Ich bin nicht perfekt – oder: Wie eine Beziehung klappen müsste

Ich bin eher hart. Habe hohe Ansprüche. Innerlich sehr sensibel, lass ich das ungern raus. Dadurch wird die Härte wohl doppelt. Wenn sich dann noch die Ansprüche und Erwartungen dazugesellen – dann wird es schwer. Kann ich liefern, was ich fordere? Nicht dass ich ach so toll wäre, aber ich bin auch hart zu mir. Oft wohl schon. Der Preis ist da – und ab und an hoch. Zu hoch? Wohl schon. Tief drin meldet sich die Stimme, die sagt, es wäre nicht hart genug, denn: Es reicht noch nicht.

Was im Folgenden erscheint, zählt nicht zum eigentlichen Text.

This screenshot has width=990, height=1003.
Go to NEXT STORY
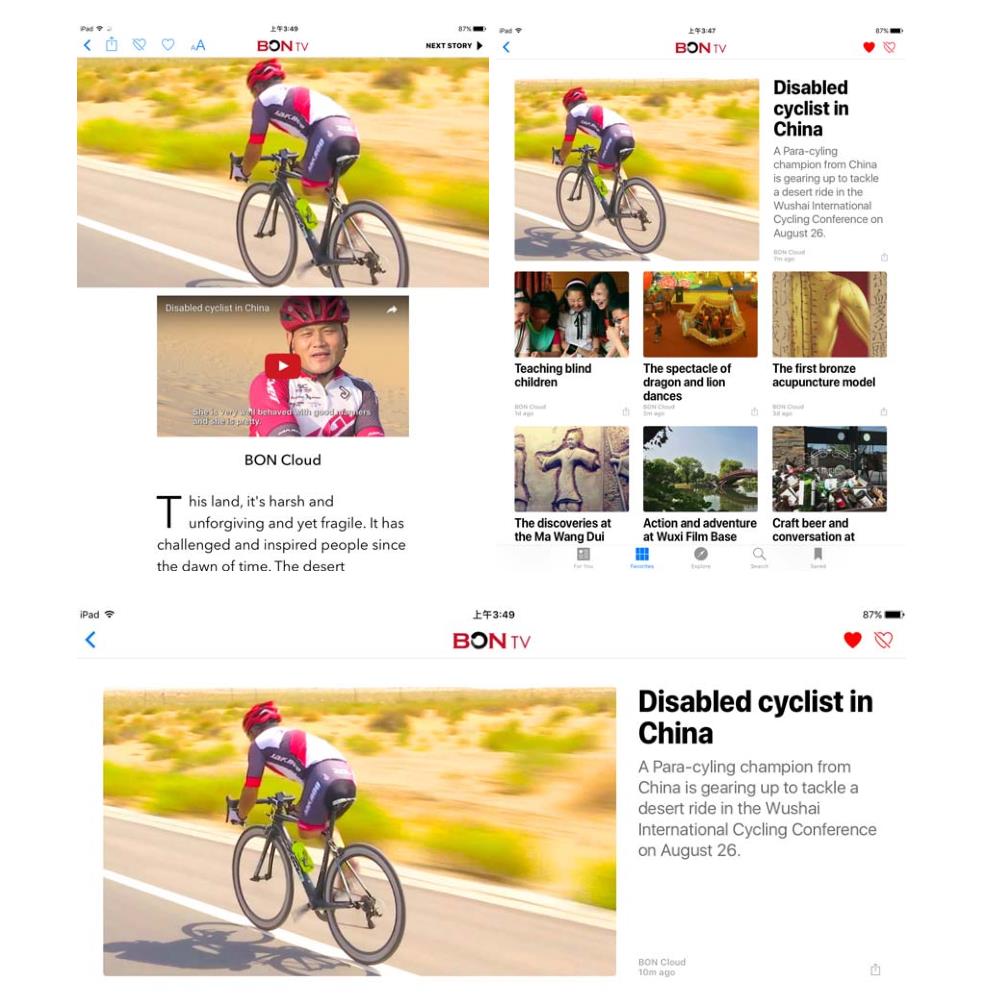point(454,45)
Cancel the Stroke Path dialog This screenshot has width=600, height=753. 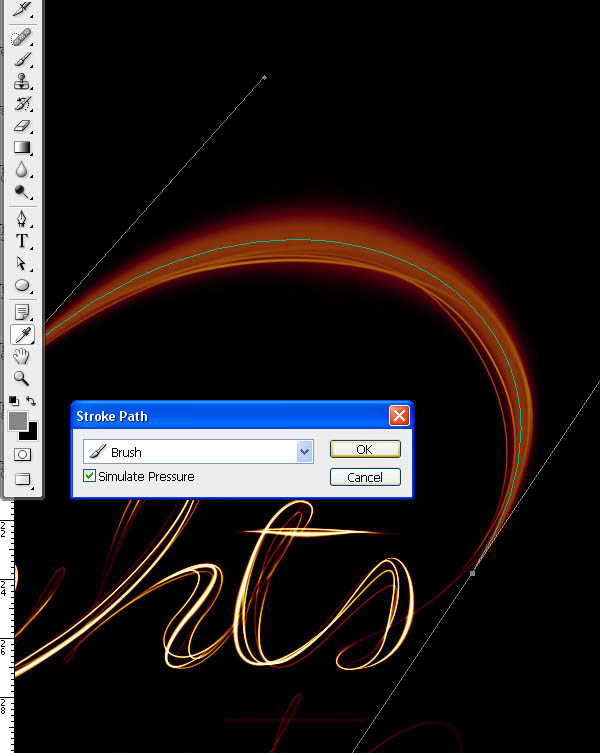(x=365, y=477)
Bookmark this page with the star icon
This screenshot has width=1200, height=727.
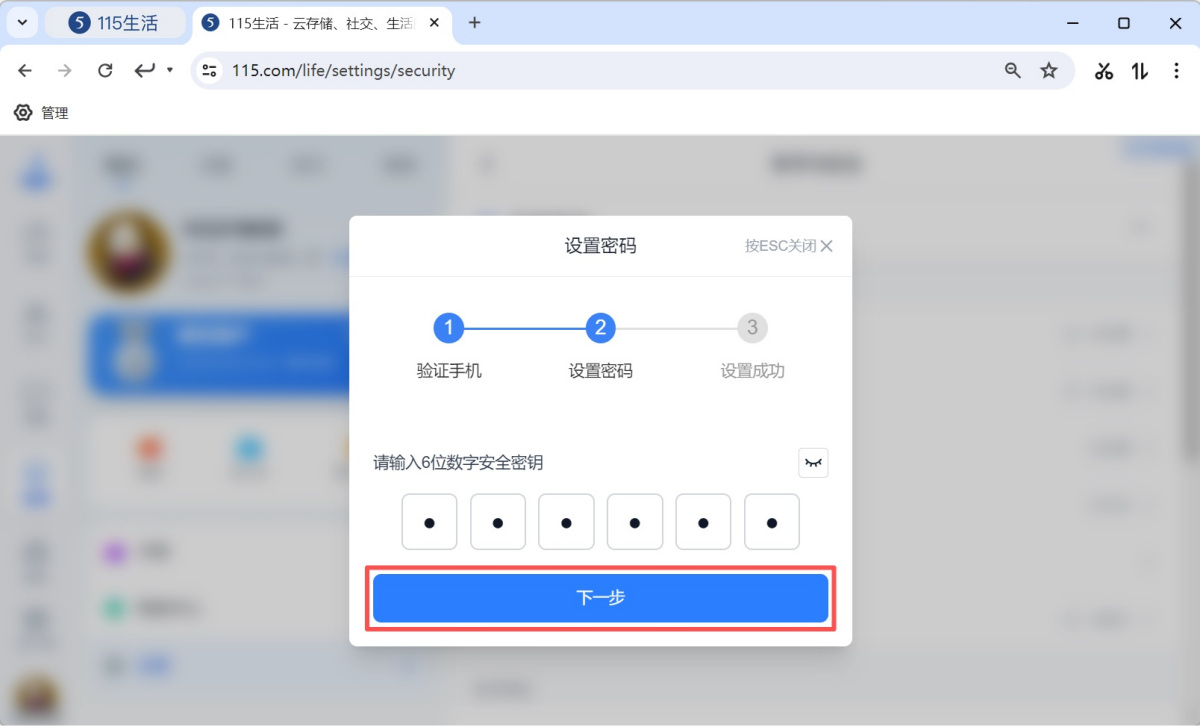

Ist nicht perfekt.

Perfekt ist wohl keiner. Oft sehen wir das, was uns fehlt und erachten das als erstrebenswert. Weil es uns fehlt. Wir ignorieren, was wir haben und degradieren uns zu Mängelwesen. Wir hängen uns an den Mängeln auf. Klar mögen wir das innerlich auch mit anderen tun, nur: Wir würden es ihnen nie so unbarmherzig ins Gesicht schmettern, wie wir es mit uns selber tun.

Von „Das hat nicht gereicht“ über „Das war miserabel“ bis hin zu „Du hast schon wieder einfach nur versagt“ ist alles mit dabei. Und: Wir glauben es uns. Wir sehen hin, sehen die Abwertungen, sehen das zugrundeliegende Verhalten und können nur noch mit dem Kopf nicken.

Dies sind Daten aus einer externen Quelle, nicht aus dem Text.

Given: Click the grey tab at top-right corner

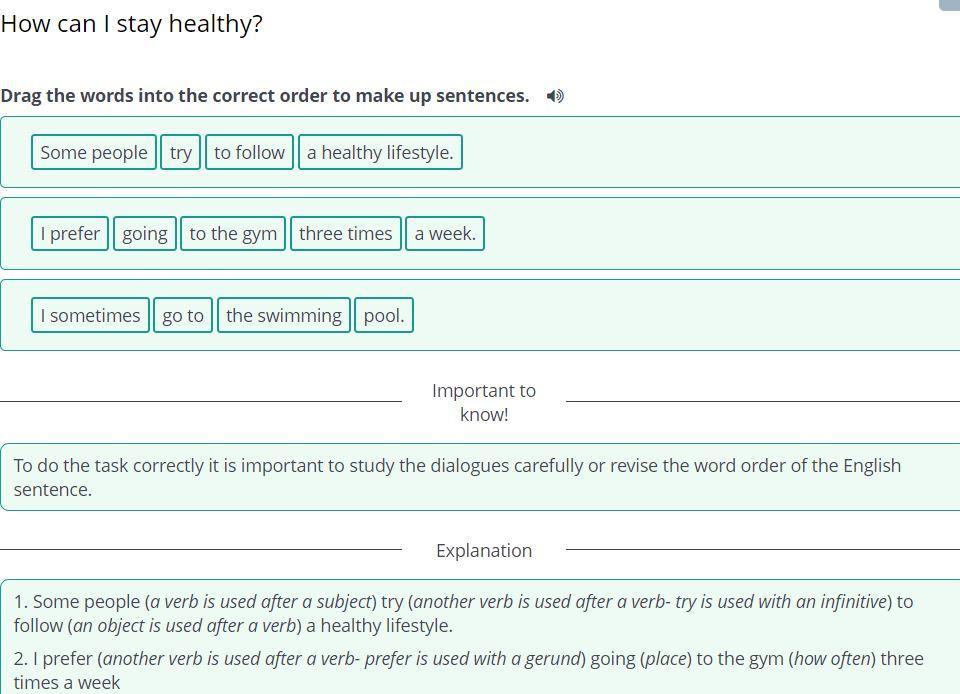Looking at the screenshot, I should [950, 5].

Natürlich mag es sein, dass wir mal keine Meisterleistung vollbrachten, aber: Wir sind mehr als nur diese eine Tat. Und ja, vielleicht sind wir in einem Bereich nicht gut. Das kann es geben. Statt uns zu verurteilen wäre es doch besser, hinzusehen, was wir können.

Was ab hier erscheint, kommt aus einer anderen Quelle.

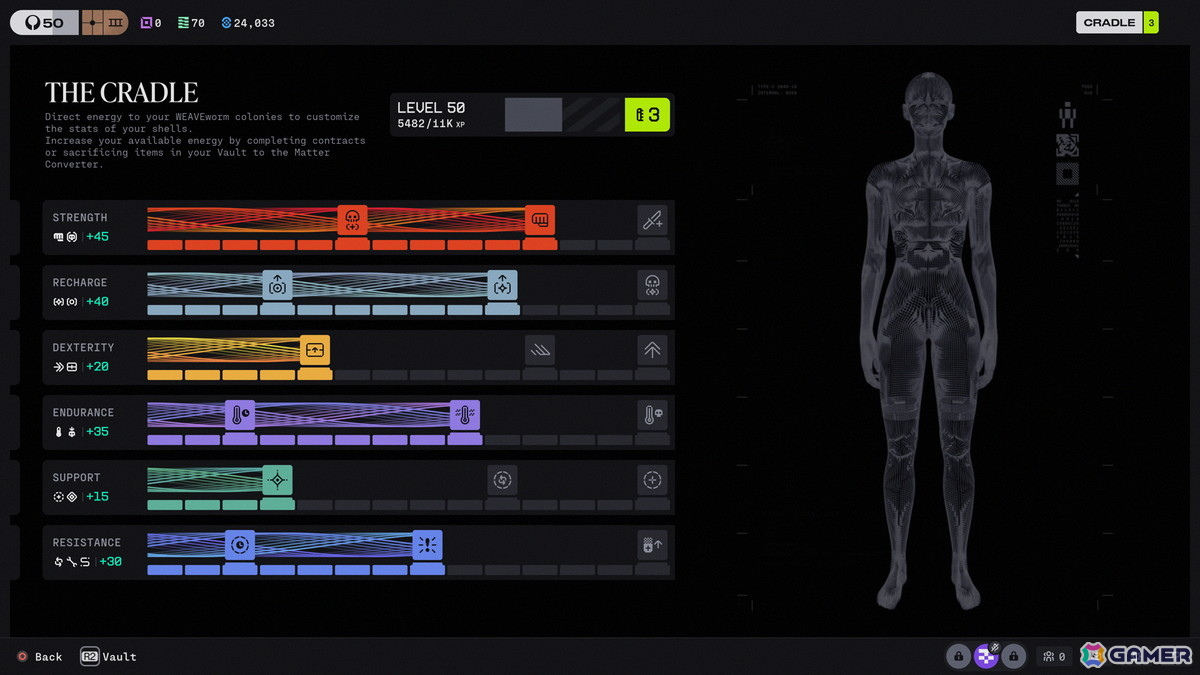Click the available energy points counter
Image resolution: width=1200 pixels, height=675 pixels.
[647, 115]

Wir sind nie perfekt, wir werden es nie sein. Traurig ist, wenn man dem, was man nicht kann, mehr Gewicht beimisst als dem, was man kann. Es gibt keinen Grund dafür. Und oft ist dieses Verhalten Ursache für viele weitere Probleme – auch Beziehungsprobleme.

Der eine ist kreativ, der andere pragmatisch, der eine kann rechnen, der andere schreiben, einer kann sich anpassen, der andere aufbegehren. Sobald man nicht mehr allein ist, kann man sich ergänzen. Dann sollte nicht mehr gefragt sein, dass einer alles kann, dann sollte zählen, was jeder beitragen kann zum Ganzen. Wichtig ist wohl, genug Gemeinsamkeiten zu haben, dass es geht, dabei aber die Schwächen des anderen mittragen – und ausgleichen – zu können. Liebesschwüre allein tun es nicht, es geht um Entscheidungen, Entschlüsse.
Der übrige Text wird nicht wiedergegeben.